## TASK STATEMENT
Which lines of the records contain the word "dimensions"? Copy each one.

## STORED DATA

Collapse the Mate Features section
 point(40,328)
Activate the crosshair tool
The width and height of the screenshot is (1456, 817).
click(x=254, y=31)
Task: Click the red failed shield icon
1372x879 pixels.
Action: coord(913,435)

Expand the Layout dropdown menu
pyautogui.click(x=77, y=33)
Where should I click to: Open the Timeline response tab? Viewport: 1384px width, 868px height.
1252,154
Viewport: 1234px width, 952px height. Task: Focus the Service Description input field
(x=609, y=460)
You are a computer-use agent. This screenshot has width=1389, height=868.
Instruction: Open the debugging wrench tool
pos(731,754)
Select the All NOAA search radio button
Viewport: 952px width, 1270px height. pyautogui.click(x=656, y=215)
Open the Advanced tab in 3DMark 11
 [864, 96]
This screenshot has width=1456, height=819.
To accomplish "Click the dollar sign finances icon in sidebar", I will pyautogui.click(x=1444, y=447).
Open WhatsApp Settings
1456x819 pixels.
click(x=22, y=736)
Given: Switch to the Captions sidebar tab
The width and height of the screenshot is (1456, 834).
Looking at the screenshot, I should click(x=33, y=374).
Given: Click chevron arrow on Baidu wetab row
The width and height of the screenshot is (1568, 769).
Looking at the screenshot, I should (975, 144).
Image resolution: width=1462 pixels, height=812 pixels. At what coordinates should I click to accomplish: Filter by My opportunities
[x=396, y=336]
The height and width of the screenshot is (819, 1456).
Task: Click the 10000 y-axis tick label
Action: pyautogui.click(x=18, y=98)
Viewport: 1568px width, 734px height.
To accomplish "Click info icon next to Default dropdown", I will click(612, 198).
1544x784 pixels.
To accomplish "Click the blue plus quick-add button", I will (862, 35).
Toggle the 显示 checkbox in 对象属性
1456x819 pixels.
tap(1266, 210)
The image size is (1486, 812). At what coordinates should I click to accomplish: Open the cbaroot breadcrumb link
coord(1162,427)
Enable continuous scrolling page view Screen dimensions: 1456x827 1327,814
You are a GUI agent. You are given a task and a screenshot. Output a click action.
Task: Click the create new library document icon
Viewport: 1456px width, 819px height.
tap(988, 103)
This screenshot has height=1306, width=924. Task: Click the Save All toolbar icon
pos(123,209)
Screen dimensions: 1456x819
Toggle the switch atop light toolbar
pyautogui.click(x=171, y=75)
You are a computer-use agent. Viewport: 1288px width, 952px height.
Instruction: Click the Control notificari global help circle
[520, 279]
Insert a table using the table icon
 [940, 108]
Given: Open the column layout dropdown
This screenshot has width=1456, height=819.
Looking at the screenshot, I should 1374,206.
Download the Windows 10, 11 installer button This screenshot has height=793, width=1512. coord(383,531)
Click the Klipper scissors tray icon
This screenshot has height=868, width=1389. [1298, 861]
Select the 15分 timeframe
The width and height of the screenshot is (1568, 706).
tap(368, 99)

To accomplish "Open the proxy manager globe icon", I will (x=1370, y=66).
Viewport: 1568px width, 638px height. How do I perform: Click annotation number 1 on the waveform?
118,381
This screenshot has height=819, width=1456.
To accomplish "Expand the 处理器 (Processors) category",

## TASK RESULT
Enable continuous scrolling page view Screen dimensions: 1456x827 1327,814
Screen dimensions: 1456x819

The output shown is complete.